* 引用文
川上 看護師のなかでも意識の高い人は、積極的に情報提供に取り組みたいと考えています。しかし看護師の就業状況は率直にいってハードそのもので、なかなかそこまでの余裕が持てないでいるのが実情ではないでしょうか。私自身、3交代で勤務していたときは、家に帰るとぐったりした状態で、研修会に出かける気力も持てないし、新聞を読む元気さえ持てないときもありましたからね。
私の場合は、病棟勤務の一方でボランティアとしてキャンサーネット・ジャパンに関わり、エビデンスという言葉を理解していましたし、活動を通してエビデンスに基づく情報を検索し読み解く方法についても学びました。けれども仕事に追われるほとんどの看護師は、その言葉にふれる機会があまりなかったのではないでしょうか。

* 課題一覧
1. 引用文のうち、「私の場合は、病棟勤務の一方で」を含む語句から書き始め、「かったのではないでしょうか。」までを一字一句違えずに書き写してください。
2. 引用文に基づき、次の問いにそれぞれ答えてください。
(a) 話し手が3交代で勤務していたころ、帰宅後はどのような状態でしたか。
(b) 話し手がボランティアとして関わっていた団体は何ですか。
(c) 話し手はその活動を通して何を学びましたか。
3. 次の各記述が引用文の内容と一致するかどうかを「はい」または「いいえ」で答え、判断の根拠となる引用文の語句をそのまま引用してください。
(a) 話し手は病棟勤務のかたわらボランティア活動をしていた。
(b) 話し手は3交代勤務の時期にも毎日欠かさず新聞を読んでいた。
(c) 話し手は看護師の就業状況を余裕のあるものだと述べている。
引用文の内容のみを根拠として答えてください。

* 記録抜粋
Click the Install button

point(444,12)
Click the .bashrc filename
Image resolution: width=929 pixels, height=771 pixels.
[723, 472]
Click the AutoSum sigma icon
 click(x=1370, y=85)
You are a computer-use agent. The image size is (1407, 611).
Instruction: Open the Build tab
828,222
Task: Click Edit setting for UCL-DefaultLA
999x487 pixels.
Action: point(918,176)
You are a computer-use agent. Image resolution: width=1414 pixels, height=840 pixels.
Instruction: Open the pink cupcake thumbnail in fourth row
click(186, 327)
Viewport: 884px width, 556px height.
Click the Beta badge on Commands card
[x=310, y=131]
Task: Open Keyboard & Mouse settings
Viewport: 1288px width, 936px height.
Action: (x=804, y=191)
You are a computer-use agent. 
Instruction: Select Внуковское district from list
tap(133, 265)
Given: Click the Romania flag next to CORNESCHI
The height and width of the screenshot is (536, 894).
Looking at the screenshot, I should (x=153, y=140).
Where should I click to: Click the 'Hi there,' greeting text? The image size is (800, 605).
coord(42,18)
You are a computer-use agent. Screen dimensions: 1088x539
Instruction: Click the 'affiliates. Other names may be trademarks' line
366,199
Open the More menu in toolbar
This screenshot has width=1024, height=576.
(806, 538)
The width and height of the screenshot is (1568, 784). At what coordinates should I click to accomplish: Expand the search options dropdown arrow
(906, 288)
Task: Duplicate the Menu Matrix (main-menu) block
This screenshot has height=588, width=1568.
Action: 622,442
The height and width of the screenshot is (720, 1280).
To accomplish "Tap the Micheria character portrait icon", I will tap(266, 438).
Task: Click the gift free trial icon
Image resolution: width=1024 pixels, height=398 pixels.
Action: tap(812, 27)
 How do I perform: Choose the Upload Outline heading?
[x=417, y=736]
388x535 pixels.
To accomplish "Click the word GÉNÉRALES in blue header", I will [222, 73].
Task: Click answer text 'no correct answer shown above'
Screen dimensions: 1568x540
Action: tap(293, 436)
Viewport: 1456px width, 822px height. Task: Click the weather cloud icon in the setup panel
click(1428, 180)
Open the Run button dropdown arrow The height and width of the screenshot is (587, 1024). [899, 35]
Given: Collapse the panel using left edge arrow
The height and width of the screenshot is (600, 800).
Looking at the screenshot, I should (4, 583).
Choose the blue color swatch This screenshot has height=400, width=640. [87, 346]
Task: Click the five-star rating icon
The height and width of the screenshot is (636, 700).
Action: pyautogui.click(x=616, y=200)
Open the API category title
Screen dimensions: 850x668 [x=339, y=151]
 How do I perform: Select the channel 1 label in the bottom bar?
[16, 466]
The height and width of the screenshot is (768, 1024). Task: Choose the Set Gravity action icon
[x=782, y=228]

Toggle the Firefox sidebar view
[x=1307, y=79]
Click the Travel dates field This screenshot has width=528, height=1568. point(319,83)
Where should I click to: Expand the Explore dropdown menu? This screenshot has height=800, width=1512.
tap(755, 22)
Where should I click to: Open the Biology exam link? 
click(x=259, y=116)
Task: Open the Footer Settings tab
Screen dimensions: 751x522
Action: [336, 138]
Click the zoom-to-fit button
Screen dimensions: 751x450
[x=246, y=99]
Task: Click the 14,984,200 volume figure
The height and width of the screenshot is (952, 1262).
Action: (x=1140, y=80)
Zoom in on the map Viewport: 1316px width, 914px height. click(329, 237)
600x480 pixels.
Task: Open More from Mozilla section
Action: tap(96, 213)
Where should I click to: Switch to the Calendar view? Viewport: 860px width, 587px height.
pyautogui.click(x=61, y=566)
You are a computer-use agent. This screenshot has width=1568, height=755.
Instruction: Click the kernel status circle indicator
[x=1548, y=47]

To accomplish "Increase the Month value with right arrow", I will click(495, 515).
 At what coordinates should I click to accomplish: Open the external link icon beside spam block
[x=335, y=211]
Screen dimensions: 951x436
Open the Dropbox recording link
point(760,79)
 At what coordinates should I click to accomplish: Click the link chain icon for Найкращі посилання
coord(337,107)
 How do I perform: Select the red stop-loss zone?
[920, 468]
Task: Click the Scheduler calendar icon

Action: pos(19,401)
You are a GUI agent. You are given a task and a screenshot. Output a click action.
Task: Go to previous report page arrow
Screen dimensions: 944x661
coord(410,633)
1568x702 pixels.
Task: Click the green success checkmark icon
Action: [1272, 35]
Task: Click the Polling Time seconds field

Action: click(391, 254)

* 課題の解答
1.
私の場合は、病棟勤務の一方でボランティアとしてキャンサーネット・ジャパンに関わり、エビデンスという言葉を理解していましたし、活動を通してエビデンスに基づく情報を検索し読み解く方法についても学びました。けれども仕事に追われるほとんどの看護師は、その言葉にふれる機会があまりなかったのではないでしょうか。

2.
(a) ぐったりした状態でした。
(b) キャンサーネット・ジャパンです。
(c) エビデンスに基づく情報を検索し読み解く方法です。

3.
(a) はい。「病棟勤務の一方でボランティアとしてキャンサーネット・ジャパンに関わり」
(b) いいえ。「新聞を読む元気さえ持てないときもありましたからね」
(c) いいえ。「看護師の就業状況は率直にいってハードそのもので」